Undercover squad may mean more covering up in Tehran

Many women fear they’ll be targeted over hair, makeup

By NASSER KARIMI, Associated Press
Published: April 27, 2016, 6:39pm

TEHRAN, Iran — Tehran resident Sousan Heidari has stopped letting her headscarf slip casually down over her neck and shoulders while driving in the Iranian capital. These days, the 22-year-old with a taste for bold makeup makes sure to pull it tightly over her dark hair, fearful of running afoul of a newly established undercover division of the morality police.

“Every single man or woman could be a member of the unit,” she cautioned. “I don’t know. Maybe some plainclothes have already reported me because of heavy makeup.”

Tehran police chief Gen. Hossein Sajedinia recently announced his department had deployed 7,000 male and female officers for a new plainclothes division — the largest such undercover assignment in memory. Authorities say the division, which started work last week, will patrol major Tehran streets and intersections, policing transgressions including harassment against women and excessive car honking and engine noise.

Critics fear the unit’s main focus, however, will be enforcing the government-mandated Islamic dress code, which requires women be modestly covered from head to toe. They see it as the latest flashpoint in the struggle between relative moderates such as President Hassan Rouhani and establishment hard-liners who fear looser social norms will weaken the Islamic Republic’s values and principles.
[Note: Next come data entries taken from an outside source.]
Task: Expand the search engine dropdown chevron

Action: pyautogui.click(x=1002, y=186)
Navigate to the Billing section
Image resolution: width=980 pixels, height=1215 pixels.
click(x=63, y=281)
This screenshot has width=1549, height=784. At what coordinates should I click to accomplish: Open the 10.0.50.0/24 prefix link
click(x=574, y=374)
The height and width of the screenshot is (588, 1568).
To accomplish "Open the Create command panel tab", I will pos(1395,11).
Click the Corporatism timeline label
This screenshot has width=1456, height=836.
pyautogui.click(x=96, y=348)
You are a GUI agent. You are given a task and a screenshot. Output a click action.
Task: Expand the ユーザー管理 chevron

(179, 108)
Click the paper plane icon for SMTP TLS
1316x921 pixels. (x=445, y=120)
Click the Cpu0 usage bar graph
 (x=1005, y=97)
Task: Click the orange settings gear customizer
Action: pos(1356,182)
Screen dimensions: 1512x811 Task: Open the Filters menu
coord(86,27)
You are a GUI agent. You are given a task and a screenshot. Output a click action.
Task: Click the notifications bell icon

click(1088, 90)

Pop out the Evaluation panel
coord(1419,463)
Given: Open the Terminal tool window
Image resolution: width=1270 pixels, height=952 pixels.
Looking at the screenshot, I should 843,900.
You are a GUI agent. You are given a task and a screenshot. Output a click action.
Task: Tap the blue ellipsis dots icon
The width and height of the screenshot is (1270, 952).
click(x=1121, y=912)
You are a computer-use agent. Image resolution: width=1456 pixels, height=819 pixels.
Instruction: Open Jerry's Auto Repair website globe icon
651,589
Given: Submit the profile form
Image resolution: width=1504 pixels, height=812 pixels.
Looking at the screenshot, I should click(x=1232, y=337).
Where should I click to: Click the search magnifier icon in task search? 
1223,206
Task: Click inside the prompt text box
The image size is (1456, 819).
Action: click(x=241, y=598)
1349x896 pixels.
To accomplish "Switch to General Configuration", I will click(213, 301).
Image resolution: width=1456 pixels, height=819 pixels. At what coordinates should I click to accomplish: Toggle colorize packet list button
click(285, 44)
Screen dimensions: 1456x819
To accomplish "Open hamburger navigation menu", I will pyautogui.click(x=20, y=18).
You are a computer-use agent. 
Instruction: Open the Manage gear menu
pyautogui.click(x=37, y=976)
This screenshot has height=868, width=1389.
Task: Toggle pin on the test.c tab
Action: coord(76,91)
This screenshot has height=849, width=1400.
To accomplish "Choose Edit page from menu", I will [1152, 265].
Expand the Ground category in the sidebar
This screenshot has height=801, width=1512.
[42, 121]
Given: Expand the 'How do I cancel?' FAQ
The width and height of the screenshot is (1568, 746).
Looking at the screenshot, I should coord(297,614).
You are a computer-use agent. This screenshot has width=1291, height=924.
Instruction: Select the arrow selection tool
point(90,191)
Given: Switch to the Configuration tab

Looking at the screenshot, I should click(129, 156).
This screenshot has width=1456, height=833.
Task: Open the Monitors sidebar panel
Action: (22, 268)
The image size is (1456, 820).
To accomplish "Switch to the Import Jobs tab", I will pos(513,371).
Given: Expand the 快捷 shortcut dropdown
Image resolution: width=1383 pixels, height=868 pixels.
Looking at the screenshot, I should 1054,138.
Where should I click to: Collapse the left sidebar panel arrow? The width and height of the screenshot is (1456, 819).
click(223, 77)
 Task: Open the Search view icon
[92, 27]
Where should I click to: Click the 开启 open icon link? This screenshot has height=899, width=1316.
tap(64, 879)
Iranian women these days, particularly younger ones, often forego the traditional long black long veil known as the chador and opt instead for trendy dresses and fashionable headscarves. More and more, they are daring to let their scarves slip down to their shoulders while driving.

Influential ayatollah Mohammad Ali Movahedi Kermani alluded to those concerns about moral erosion during a recent Friday sermon in Tehran, saying that a woman driving without a veil “cannot be called freedom.”

Avoiding sartorial trouble in Iran has been fairly straightforward up until now. Police assigned to the morality-enforcement beat normally wore the same dark green uniform of regular Iranian police, and were stationed out in the open at major squares and crossroads.

The outcry over the new undercover police force extends to senior officials.

Shahindokht Molaverdi, vice president for women and family affairs, criticized the decision and expressed concern that it would be “limited to giving warnings to women over improper attire,” according to local media reports.

Molaverdi said many citizens have complained to her about the police decision, and she vowed that the Rouhani administration will review the proposed force.